Una vieja amiga se quejaba, con hartazgo, de la rutina familiar. Bajo la idea de que todas las mujeres con hijos chicos compartíamos esa sensación, me proponía planes de escape a los que yo —honestamente— nunca pude decir que sí. Un día me lo reprochó: “Vos no estás en la misma que yo”. Y entonces, medio obligada a justificarme, me di cuenta de algo simple pero importante: la rutina no me agobia. Al contrario. La rutina me da seguridad.
Si alguna vez me siento exitosa en la vida es cuando logro cumplir —en tiempo y forma— todas las actividades que me propuse para el día. Más todavía: repetir. Hacer lo mismo muchas veces, durante muchos días, durante mucho tiempo. Hay algo ahí que puede volverse virtuoso.
Durante todo el 2019, por ejemplo, salía de trabajar en la zona del Congreso y volaba al subte en Callao y Corrientes para llegar a Chacarita antes de las seis. Me preocupaba que la niñera llegara a tiempo a buscar a su propio hijo. Llegaba a casa y la coreografía era siempre igual: ajustaba a mi hija menor al cochecito, al mayor a la patineta enganchada atrás, agarraba la mochila ya preparada con agua y un tupper con frutas o cereales, y salíamos, apuradísimos, a la Plaza Mafalda, a siete cuadras de casa.
Todavía eran bebés, y yo apenas estaba ensayando formas de estar juntos.
En esa plaza, día tras día, desplegué una lonita en el piso y senté a los chicos y me senté yo; los acompañé de la mano a subirse a los juegos, los emboqué en esas hamacas de bebes donde les quedan las piernas colgando y hablé con otras madres en general sobre los hábitos básicos de los chicos: si duermen, si les salen dientes, formas de tranquilizarnos entre todas, de confirmar que las cosas más o menos iban bien.
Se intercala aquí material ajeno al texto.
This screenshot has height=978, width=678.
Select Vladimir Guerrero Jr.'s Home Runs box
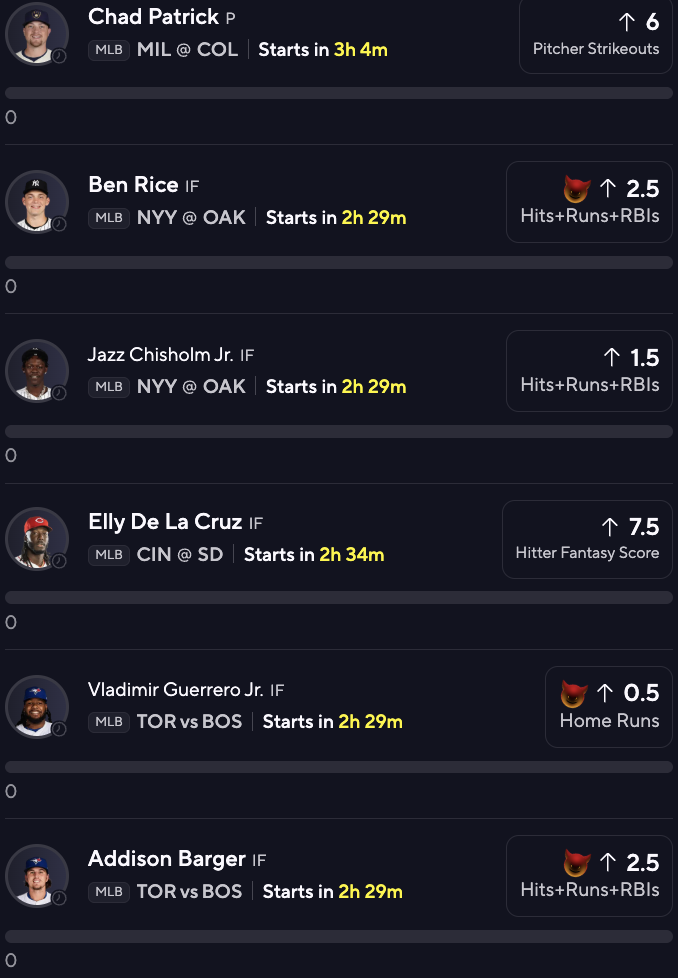pos(609,707)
Esa rutina cumplida estrictamente me dio muchas cosas que atesoro: disciplina para cerrar el trabajo a tiempo, días previsibles y tiempo de calidad con mis hijos, confianza con la niñera y madres amigas en la plaza.
Años después repetí lo mismo con algunas variantes y los llevé a diario en auto a la Plaza Garicoits, conocida como la plaza del barco. Ya más grandes, los chicos se encontraron con otros chicos de otras escuelas, se hicieron preguntas, descubrieron nuevos juegos. Es obvio decir que en la plaza se mezclan todos, corren, se hamacan, suben al tobogán trepando por donde no corresponde tipo un fuera de pista, se tiran de a dos, se cuelgan de las hamacas de a tres y surgen problemas y soluciones. Sin dudas, una de las mejores cosas de vivir en una ciudad es la plaza.
No estoy hablando en contra de los tiempos creativos, yo creo que es necesario el tiempo de “mirar por la ventana” como dice mi profesor de escritura, para escribir un libro o para pintar un cuadro o cualquier actividad artística, es clave permitir que haya espacios en blanco y entenderlos no como pérdida de tiempo si no como parte misma del trabajo: dejar que algo aparezca.
Ahora que los chicos ya están más grandes estamos en una nueva etapa: la de los deportes competitivos y el club. Los sábados a la mañana, se me aparecen nuevas y viejas amigas en los clubes, mientras miramos y alentamos a nuestros hijos; de repente hablo del tema con la pediatra, que también lleva a los suyos a competir en hockey, y chateo con mi mejor amiga que se fue de viaje a Santa Fé con su hija a un torneo de voley. Otra vez la sensación de que vamos con muchas otras familias en un sentido común. Y con toda esta novedad también empezamos a bajarnos de otros planes porque “no puedo, tengo que llevar a los chicos al club”. A veces son ellos mismos los que prefieren decir que no y eligen sus actividades deportivas.
¿Por qué no lo cambiamos por nada? ¿Qué nos da el club?
Además del deporte: el sentido de pertenencia a un grupo, el aprendizaje emocional cuando perdemos, cuando tenemos un mal día y la conducta ante los demás cuando ganamos y festejamos. Y en especial, lo mejor para mí para mí: el juego libre, ese que ya no abunda. Porque si el club es chico, como el nuestro, podemos sentarnos cerca y verlos correr en banda por todas partes, jugar a las escondidas, a la mancha, los vemos juntar palos y piedras, plantarse en el arenero una hora, posar los ojos sobre el cielo y los pájaros (hay cotorras, tordos) y hasta encontrar un caracol.